Cytotoxicity, genotoxicity, and mutagenicity of the active pharmaceutical ingredient nevirapine and a nevirapine-based drug on the plant species Allium cepa

Abstract

The toxicity of the active pharmaceutical ingredient and nevirapine-based drug at analytical concentrations was evaluated under laboratory conditions, using Allium cepa seeds as a model. The germination index of the negative control was 86.8 ± 2.1. The concentrations of 6.42 and 9.54 mg/L of the active pharmaceutical ingredient and 11.20 mg/L of the nevirapine-based drug showed a statistically higher germination index than the negative control. We found that the root growth of the negative control was 1.7 ± 0.6 mm and that the root growth was statistically lower than the negative control at concentrations of 9.54 and 17.73 mg/L of active pharmaceutical ingredient and 5.48, 11.20, and 17.68 mg/L of the drug. The mitotic index of negative control and methyl methanesulfonate were 7.4 ± 2.7 and 12.8 ± 4.5, respectively.

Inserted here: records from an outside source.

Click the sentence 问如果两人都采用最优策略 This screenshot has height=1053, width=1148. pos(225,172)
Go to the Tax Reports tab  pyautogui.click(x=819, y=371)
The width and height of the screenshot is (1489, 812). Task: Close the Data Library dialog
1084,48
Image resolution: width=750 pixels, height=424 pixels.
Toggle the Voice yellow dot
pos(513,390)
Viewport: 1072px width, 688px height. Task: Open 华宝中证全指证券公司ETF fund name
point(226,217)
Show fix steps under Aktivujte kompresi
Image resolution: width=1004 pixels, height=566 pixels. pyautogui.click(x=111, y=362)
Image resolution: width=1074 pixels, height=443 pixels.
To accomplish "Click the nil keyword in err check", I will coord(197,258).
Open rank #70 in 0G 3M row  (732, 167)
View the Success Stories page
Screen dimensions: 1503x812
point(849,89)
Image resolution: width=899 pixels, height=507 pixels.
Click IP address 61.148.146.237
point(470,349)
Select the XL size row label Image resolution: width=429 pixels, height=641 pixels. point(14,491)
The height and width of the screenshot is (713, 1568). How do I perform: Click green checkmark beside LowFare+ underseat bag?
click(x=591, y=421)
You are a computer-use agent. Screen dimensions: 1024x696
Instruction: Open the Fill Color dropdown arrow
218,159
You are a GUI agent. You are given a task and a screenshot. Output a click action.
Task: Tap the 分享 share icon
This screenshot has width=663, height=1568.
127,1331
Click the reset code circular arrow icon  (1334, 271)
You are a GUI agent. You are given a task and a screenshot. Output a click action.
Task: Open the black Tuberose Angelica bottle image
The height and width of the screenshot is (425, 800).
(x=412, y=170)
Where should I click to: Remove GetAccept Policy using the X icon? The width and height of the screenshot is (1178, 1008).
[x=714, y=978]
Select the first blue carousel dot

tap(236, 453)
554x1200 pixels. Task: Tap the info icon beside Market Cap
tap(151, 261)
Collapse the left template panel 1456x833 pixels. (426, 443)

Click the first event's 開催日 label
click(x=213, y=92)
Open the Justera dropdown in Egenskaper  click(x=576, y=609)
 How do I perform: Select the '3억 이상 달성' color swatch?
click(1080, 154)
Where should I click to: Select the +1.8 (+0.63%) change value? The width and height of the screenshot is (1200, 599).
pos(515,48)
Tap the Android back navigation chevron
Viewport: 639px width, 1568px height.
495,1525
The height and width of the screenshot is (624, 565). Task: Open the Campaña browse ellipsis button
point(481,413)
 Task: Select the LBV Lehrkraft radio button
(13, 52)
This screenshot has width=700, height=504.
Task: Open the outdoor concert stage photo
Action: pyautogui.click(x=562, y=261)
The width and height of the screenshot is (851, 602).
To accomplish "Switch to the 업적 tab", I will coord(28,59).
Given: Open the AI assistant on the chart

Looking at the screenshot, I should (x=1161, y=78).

At a concentration of 17.68 mg/L of the nevirapine-based drug, the mitotic index of 12.7 ± 2.7 was statistically higher than the negative control and like the methyl methanesulfonate, which indicated that nevirapine was cytotoxic at this concentration. At all concentrations tested the chromosome abnormality indices were statistically higher than negative control, suggesting that nevirapine was genotoxic. The mutagenicity index of the negative control was 0.2 ± 0.3. At concentrations of 6.42, 9.54, and 17.73 mg/L of the active pharmaceutical ingredient and 17.68 mg/L of the nevirapine-based drug, the mutagenicity index was statistically higher than the negative control, indicating that nevirapine was mutagenic for A. cespa at these concentrations. The chromosomal adhesion was the most frequent chromosomal aberration in the groups exposed to nevirapine, suggesting that it has an aneugenic effect on the A. cepa species.